When I decided I wanted to leave teaching and become a funeral director, I got through the initial classes quickly, but then began to drag my feet. Because deep in my heart (and on the lips of almost everyone around me) I am a teacher. Though I may not always love teaching English, or high school, as a concept, I love to teach. And I was trying to ignore that I'd miss it, but my heart knew better.
When I became a yoga instructor, I figured I'd have the best of all worlds. I could stay a teacher but leave teaching high school English, a job often far more soul-sucking than rewarding. Plus, that adage of "Do what you love" kept dancing around in my head. Getting paid to do yoga--to teach yoga--seemed ideal.

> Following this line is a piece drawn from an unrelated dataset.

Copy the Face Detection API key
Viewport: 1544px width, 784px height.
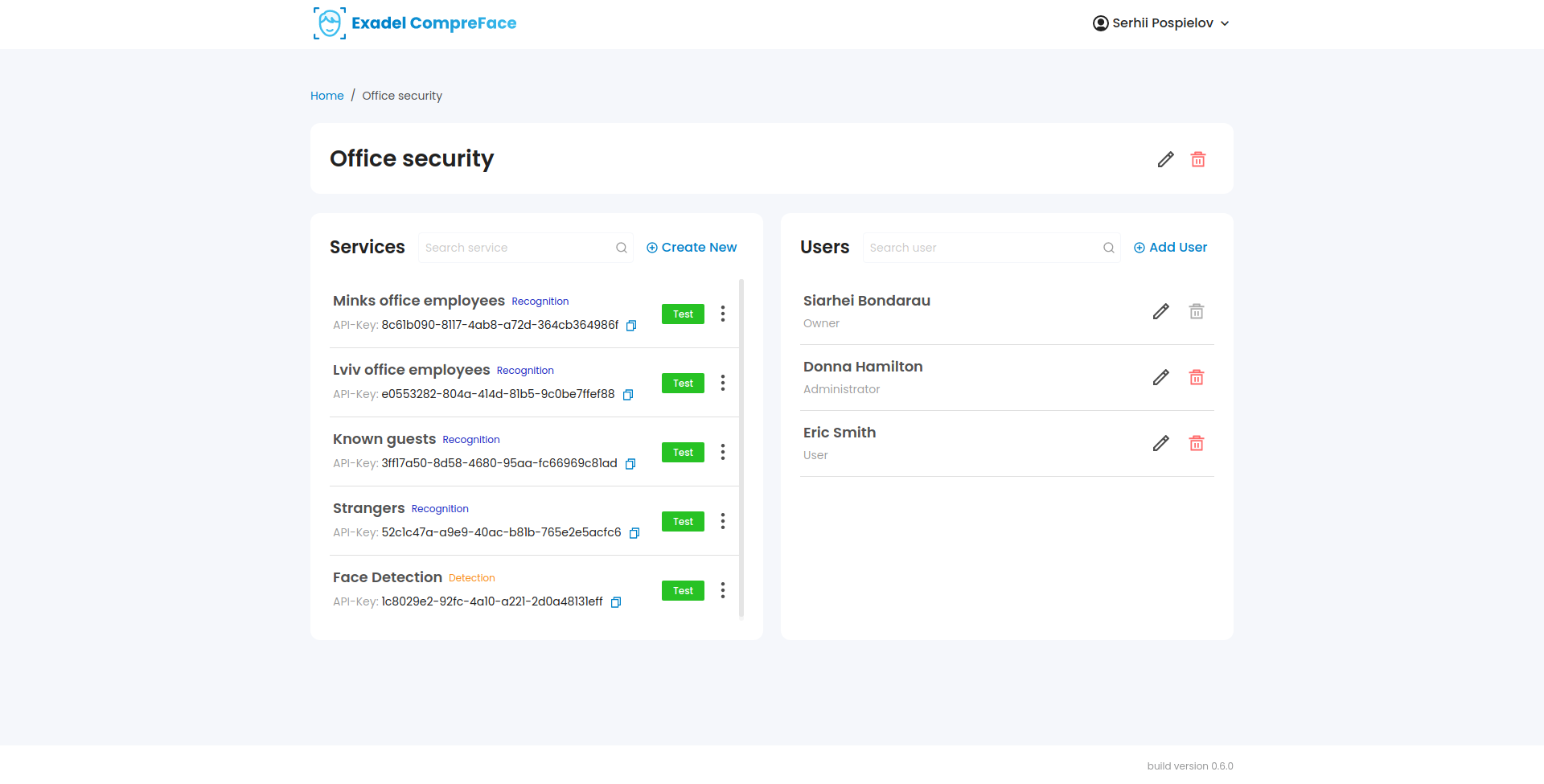(616, 602)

But, I forgot about the special kind of yuck that happens when you take something you love to do and turn it into a job. I should have known--the first thing that went out the window when I became an English teacher was reading for pleasure. So, it's not much of a surprise that now that I'm teaching yoga, my practice has all but disappeared. I used to practice 5-9 times a week. Now I practice once. Tops.

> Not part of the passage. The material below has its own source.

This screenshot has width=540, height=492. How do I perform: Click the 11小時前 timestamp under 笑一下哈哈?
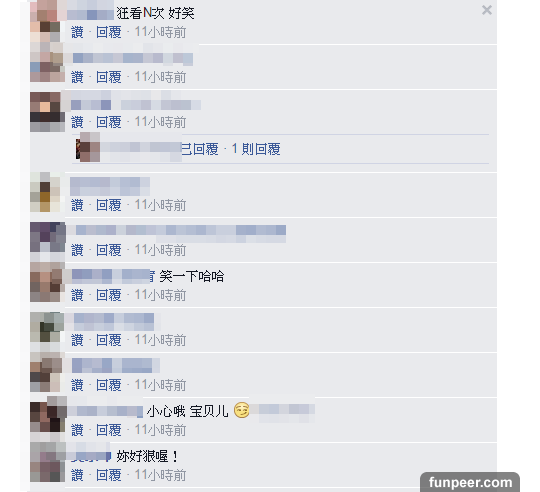(x=160, y=295)
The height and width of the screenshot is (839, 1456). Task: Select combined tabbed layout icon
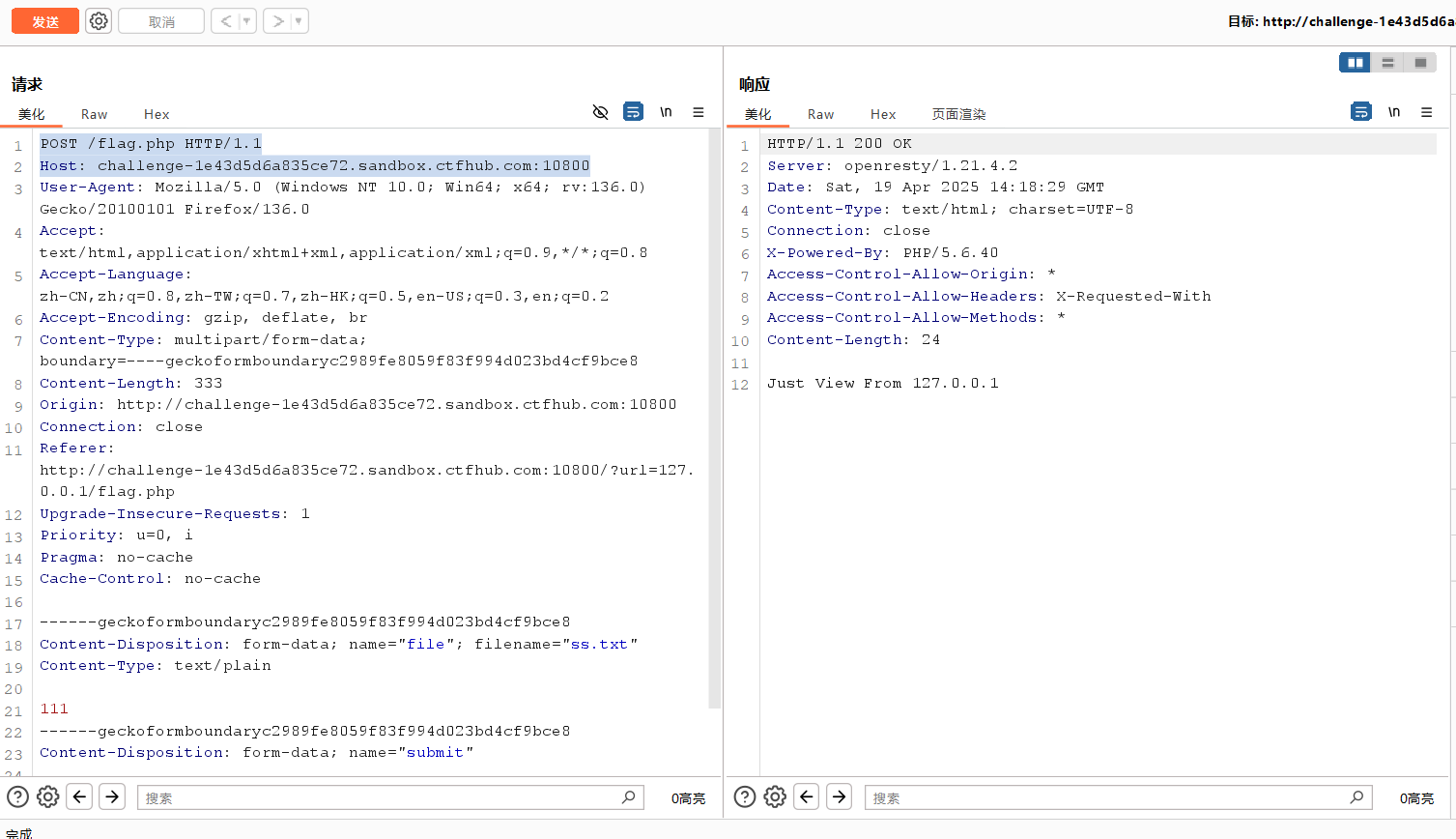tap(1420, 63)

So, I think it's not "do what you love" so much as "love what you do"--the oft-quoted counterpart to that familiar adage. It's a dangerous business to take your passions and turn them into work...more likely than not you'll end up with more work and fewer passions. Far better to take something that you do and learn to love it. Find the joy in how 8+ hours of the day are spent...even if it's not necessarily what you would choose to do. And, if it is, if you're one of the lucky ones, appreciate that all the more.